Edgar Award Winner 2004
Resurrection Men by Ian Rankin. Resurrection Men is the 13th book in the excellent Inspector Rebus mysteries by Rankin. Conveniently it's also the last one I've read so far. Jo bought me most of the series for Xmas back when I was stationed in Victoria. This was one she couldn't find but I managed to get a copy at a local bookstore. It's a great series, well worth trying. The first book is Knots and Crosses if you want to start it. My review is below.
"Another excellent Rebus story. This book finds DI Rebus sent back to refinishing school (in a way) after an incident at his local police station. He throws a mug of tea at boss, Gill Templar, and finds himself sent for retraining with a group of other reprobates from other districts. But there is more to this assignment than meets the eye and I'll let you read the book to see what. In the meantime, DS Siobhan Clark, Rebus' protégé, is deeply involved with a team trying to solve the murder of an art dealer. This brings her into contact with an old adversary of Rebus, Big Ger McCaffrey. I have enjoyed the Rebus stories so much over the past two or three stories. Ian Rankin has really hit his stride over the past couple of stories. I do like how the other characters, especially Siobhan have come into their own and are well-developed personalities. Rebus is still Rebus, although he now has a lady friend (I hope it lasts). This story moved along very nicely, had some very suspenseful moments and was entertaining from beginning to end. If you haven't tried the Rebus series, you really need to do so."
Man Booker Award Winner 2004
The Line of Beauty by Alan Hollinghurst. Hollinghurst is an English novelist, short story writer and poet, born in 1954, and has won various awards, the Somerset Maugham award, the James Tait Black Memorial Award and the Man Booker Prize. The Line of Beauty was his 4th novel.

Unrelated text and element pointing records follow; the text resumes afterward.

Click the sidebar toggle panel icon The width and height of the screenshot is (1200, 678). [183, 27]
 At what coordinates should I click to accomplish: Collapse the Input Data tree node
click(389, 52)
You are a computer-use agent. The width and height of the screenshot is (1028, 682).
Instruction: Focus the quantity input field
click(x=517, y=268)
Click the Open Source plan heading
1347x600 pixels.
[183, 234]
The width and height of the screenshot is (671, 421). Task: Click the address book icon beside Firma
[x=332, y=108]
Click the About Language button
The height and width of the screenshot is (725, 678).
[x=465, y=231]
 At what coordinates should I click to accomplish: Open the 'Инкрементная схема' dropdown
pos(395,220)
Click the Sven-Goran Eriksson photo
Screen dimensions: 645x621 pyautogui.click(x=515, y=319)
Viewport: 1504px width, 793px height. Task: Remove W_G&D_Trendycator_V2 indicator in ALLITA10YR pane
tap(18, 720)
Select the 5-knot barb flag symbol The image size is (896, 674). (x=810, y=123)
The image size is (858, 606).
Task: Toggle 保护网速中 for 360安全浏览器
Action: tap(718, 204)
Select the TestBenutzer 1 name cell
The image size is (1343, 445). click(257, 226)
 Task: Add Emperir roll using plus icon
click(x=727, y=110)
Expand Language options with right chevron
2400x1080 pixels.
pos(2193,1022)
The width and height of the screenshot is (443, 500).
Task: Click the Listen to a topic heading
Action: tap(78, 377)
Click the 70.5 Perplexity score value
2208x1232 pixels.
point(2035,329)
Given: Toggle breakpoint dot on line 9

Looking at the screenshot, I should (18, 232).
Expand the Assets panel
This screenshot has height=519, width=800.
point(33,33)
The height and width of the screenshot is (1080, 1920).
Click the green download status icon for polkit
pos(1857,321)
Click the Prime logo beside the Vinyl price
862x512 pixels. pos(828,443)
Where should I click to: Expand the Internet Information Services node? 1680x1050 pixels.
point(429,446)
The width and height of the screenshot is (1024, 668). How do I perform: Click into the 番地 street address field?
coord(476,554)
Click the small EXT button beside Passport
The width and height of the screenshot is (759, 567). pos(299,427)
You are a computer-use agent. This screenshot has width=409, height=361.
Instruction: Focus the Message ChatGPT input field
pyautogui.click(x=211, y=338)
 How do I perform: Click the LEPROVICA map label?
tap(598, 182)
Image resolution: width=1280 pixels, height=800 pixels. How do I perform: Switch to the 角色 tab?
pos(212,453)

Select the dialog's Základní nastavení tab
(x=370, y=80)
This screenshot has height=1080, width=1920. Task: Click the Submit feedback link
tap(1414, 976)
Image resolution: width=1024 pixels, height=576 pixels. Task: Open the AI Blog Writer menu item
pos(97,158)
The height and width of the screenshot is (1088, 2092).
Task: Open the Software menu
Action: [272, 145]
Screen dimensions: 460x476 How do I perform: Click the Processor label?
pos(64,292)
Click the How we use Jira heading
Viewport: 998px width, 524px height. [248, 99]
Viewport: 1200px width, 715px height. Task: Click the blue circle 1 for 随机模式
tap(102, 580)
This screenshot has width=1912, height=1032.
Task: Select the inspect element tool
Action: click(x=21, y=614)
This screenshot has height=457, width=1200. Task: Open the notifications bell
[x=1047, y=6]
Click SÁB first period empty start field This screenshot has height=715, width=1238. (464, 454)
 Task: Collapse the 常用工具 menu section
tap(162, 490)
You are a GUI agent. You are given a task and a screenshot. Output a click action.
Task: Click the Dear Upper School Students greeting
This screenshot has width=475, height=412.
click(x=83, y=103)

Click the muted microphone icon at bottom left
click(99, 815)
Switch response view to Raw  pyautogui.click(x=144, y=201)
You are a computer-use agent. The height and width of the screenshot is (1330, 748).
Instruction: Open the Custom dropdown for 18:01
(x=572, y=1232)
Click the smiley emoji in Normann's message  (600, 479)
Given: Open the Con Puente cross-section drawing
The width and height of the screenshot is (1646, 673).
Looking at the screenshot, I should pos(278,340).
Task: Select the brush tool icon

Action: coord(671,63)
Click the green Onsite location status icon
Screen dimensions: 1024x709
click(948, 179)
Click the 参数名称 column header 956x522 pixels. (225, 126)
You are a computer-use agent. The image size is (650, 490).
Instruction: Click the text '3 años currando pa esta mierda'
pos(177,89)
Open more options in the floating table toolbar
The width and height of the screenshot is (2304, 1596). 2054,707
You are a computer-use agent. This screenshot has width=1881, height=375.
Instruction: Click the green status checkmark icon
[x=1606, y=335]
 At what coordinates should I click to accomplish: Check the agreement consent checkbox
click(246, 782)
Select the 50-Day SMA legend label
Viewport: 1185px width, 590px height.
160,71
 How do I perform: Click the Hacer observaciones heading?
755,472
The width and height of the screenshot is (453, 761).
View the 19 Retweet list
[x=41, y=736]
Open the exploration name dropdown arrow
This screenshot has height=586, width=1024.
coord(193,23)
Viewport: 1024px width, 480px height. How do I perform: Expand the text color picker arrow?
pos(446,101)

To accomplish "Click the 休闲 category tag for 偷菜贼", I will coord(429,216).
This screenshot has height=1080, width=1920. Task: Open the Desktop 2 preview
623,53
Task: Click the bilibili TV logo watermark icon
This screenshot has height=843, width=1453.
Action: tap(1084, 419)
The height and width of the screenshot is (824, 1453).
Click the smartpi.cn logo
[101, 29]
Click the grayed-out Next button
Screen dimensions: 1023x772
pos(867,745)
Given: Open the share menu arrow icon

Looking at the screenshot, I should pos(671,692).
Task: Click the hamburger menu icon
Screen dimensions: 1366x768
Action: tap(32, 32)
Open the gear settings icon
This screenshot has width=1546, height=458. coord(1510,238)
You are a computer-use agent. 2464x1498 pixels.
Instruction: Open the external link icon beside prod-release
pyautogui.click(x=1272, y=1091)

"In the summer of 1983, twenty-year-old Nick Guest moves into an attic room in the Notting Hill home of the Feddens: conservative Member of Parliament Gerald, his wealthy wife Rachel, and their two children, Toby-whom Nick had idolized at Oxford-and Catherine, highly critical of her family's assumptions and ambitions.
As the boom years of the eighties unfold, Nick, an innocent in the world of politics and money, finds his life altered by the rising fortunes of this glamorous family. His two vividly contrasting love affairs, one with a young black clerk and one with a Lebanese millionaire, dramatize the dangers and rewards of his own private pursuit of beauty, a pursuit as compelling to Nick as the desire for power and riches among his friends."
Giller Prize Winner 2004
Runaway by Alice Munro. This was Munro's 2nd win since the inception of the award in 1994.
"The incomparable Alice Munro's bestselling and rapturously acclaimed Runaway is a book of extraordinary stories about love and its infinite betrayals and surprises, from the title story about a young woman who, though she thinks she wants to, is incapable of leaving her husband, to three stories about a woman named Juliet and the emotions that complicate the luster of her intimate relationships. In Munro's hands, the people she writes about women of all ages and circumstances, and their friends, lovers, parents, and children become as vivid as our own neighbors. It is her miraculous gift to make these stories as real and unforgettable as our own."
There you go. Maybe I'll get a picture of Clyde for my next entry. Have a great day!